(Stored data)

# # # #

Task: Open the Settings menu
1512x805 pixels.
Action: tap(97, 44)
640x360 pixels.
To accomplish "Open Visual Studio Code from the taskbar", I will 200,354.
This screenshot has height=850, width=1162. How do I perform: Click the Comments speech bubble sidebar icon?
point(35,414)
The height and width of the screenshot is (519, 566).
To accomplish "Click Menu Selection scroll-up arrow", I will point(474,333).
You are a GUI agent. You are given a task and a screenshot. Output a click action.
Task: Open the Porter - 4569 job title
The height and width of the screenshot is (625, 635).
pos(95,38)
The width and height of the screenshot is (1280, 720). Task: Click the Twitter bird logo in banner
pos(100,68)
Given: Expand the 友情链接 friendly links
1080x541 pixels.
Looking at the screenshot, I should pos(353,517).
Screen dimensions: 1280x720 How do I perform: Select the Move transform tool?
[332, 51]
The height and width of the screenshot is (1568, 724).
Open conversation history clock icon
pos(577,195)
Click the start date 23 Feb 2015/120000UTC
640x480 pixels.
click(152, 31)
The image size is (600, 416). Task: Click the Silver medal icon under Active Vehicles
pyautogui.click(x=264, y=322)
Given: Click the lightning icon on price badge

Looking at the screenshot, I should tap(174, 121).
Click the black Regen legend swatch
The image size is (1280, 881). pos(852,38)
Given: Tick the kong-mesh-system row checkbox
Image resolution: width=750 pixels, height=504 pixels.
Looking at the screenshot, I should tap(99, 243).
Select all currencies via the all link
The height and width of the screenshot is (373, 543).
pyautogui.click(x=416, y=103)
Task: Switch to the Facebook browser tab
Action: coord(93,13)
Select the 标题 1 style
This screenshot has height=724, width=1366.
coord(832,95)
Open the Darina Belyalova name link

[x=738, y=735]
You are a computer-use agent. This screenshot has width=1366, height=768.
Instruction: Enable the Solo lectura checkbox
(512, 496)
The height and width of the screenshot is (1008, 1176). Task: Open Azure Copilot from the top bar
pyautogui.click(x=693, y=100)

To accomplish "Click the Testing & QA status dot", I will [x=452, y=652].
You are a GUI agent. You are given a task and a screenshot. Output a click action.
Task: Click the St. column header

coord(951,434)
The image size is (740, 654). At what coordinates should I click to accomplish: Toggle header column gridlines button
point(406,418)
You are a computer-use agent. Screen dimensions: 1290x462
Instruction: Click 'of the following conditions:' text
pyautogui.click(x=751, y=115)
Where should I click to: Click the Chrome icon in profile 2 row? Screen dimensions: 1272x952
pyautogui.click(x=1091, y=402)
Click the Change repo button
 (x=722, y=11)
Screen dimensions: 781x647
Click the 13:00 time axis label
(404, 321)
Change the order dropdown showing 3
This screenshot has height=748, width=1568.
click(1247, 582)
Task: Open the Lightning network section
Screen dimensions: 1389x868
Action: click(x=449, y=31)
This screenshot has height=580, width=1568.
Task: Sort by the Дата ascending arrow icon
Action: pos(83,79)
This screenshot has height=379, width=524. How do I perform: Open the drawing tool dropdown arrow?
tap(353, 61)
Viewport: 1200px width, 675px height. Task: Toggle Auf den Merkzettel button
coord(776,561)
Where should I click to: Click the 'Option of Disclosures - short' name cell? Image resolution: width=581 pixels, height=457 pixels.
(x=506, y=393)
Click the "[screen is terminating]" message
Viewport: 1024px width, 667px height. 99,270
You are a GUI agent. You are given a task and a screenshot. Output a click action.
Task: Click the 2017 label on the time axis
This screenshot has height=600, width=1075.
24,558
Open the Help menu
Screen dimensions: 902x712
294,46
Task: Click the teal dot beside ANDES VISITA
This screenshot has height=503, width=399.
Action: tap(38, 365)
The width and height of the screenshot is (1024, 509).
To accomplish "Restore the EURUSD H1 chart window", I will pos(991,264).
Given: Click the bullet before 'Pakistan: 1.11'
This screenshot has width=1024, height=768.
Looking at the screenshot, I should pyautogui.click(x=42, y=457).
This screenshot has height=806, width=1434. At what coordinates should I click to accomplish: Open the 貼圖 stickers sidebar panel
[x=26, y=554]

# # # #

# TASK STATEMENT
Whenever a line of the data includes the word "will", show that line in full.

# EXERCISE OUTPUT
To accomplish "Open Visual Studio Code from the taskbar", I will 200,354.
To accomplish "Click Menu Selection scroll-up arrow", I will point(474,333).
To accomplish "Click the Testing & QA status dot", I will [x=452, y=652].
To accomplish "Restore the EURUSD H1 chart window", I will pos(991,264).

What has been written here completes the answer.